Work to do:
**a)** In the passage about Grossman below, rewrite the paragraph that begins "Fifteen years and thousands of miles away" as a shorter paragraph that keeps its main points.
**b)** In the passage about Grossman below, which book title is quoted?
**c)** The passage about Grossman below says that the usual clichés come from several sources. List all of them.

Document text:
Fifteen years and thousands of miles away from that moment, which doesn’t seem far off at all, Grossman says, “This is what terrifies me, to see how people fossilize in front of this situation, that they regard as a divine decree that orders us to kill the Arabs and be killed by them, to live by the sword. It is not a natural law that we have to suffer that. Now, if you go and tell about this reality — but in different words, not in the usual cliches, the cliches of the government, of the army, of the media, but you find new words — suddenly people feel that they are exposed to this reality from different points of view, and now they can react to it differently.”
It is this, Grossman says, that makes a writer worthy of attacking political problems, “this ability to change points of view and suddenly to see the story from a different angle, and by that to liberate yourself from your own prison.” It is hard to imagine many writers more worthy than Grossman, this unlikely redheaded Quixote with a child‘s eyes who preaches, despite all the gory evidence to the contrary, that literature can change minds and melt hearts congealed by fear and hatred, or to imagine anyone better able, to quote See Under: LOVE, to write and flirt and play the clown like “a wedding entertainer, and something of a liar and an adulterer of words, and write with love, and most of all with madness.”

Supplied material:
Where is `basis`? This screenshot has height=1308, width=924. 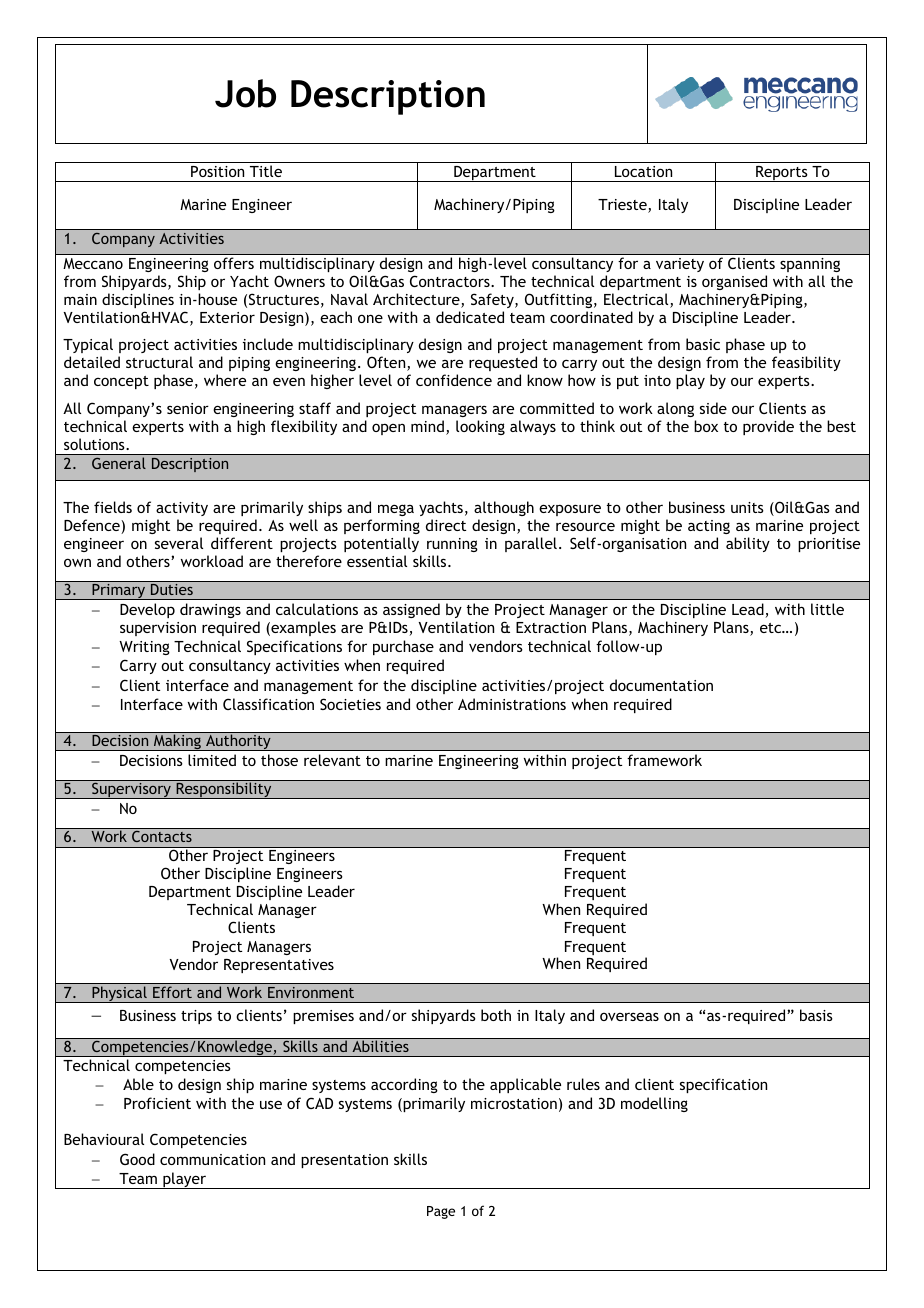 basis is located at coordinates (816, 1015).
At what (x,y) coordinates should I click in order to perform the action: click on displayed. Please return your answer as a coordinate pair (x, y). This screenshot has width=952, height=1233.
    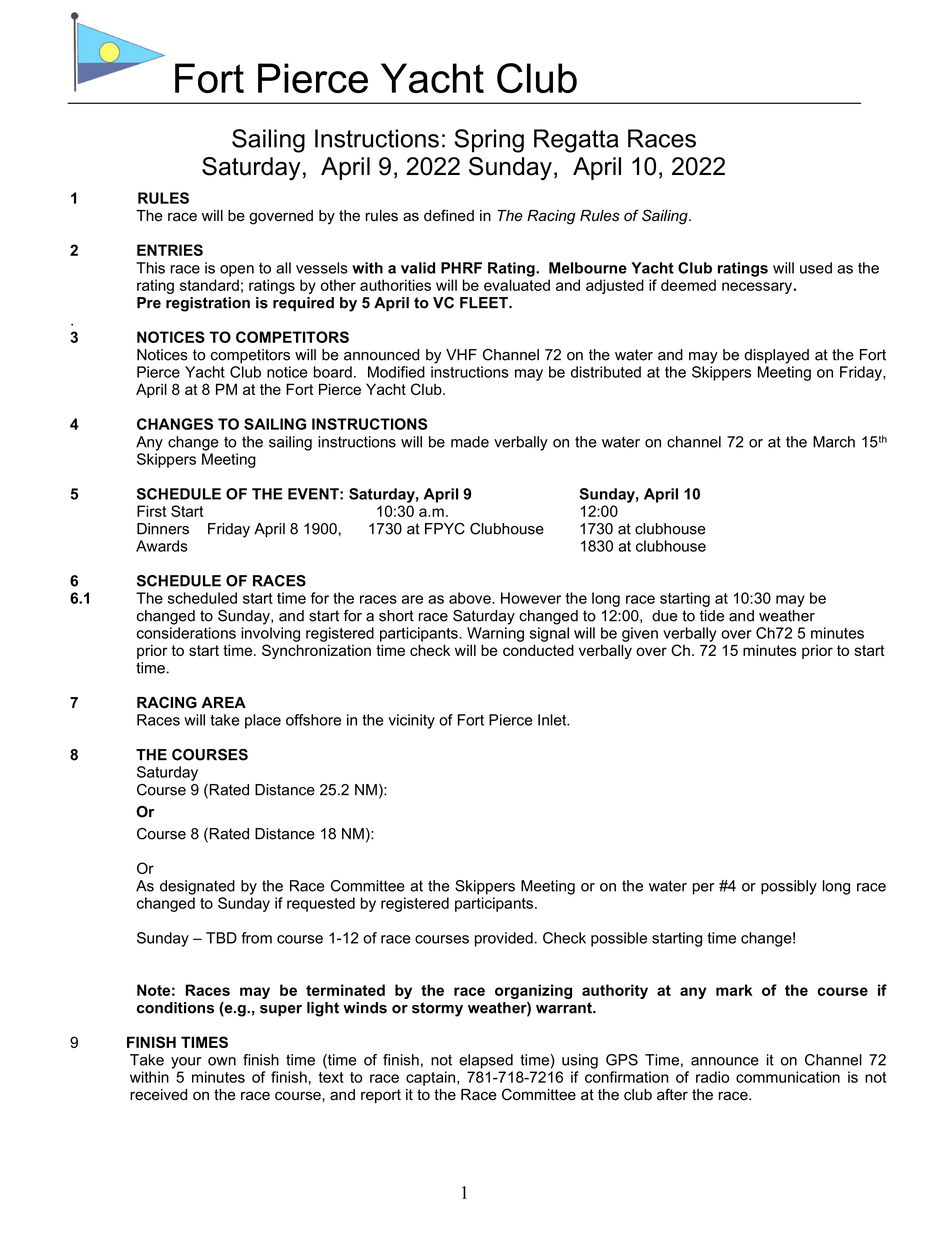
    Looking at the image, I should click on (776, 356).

Responses:
**a)** Fifteen years and thousands of miles from that moment, which still feels close, Grossman says he is terrified by how people freeze up and treat the conflict as a divine decree to kill Arabs and be killed by them. He argues that it is no law of nature. When someone describes this reality in new words instead of the usual clichés of the government, the army and the media, people see it from other angles and can react to it differently.

**b)** See Under: LOVE

**c)**
- the government
- the army
- the media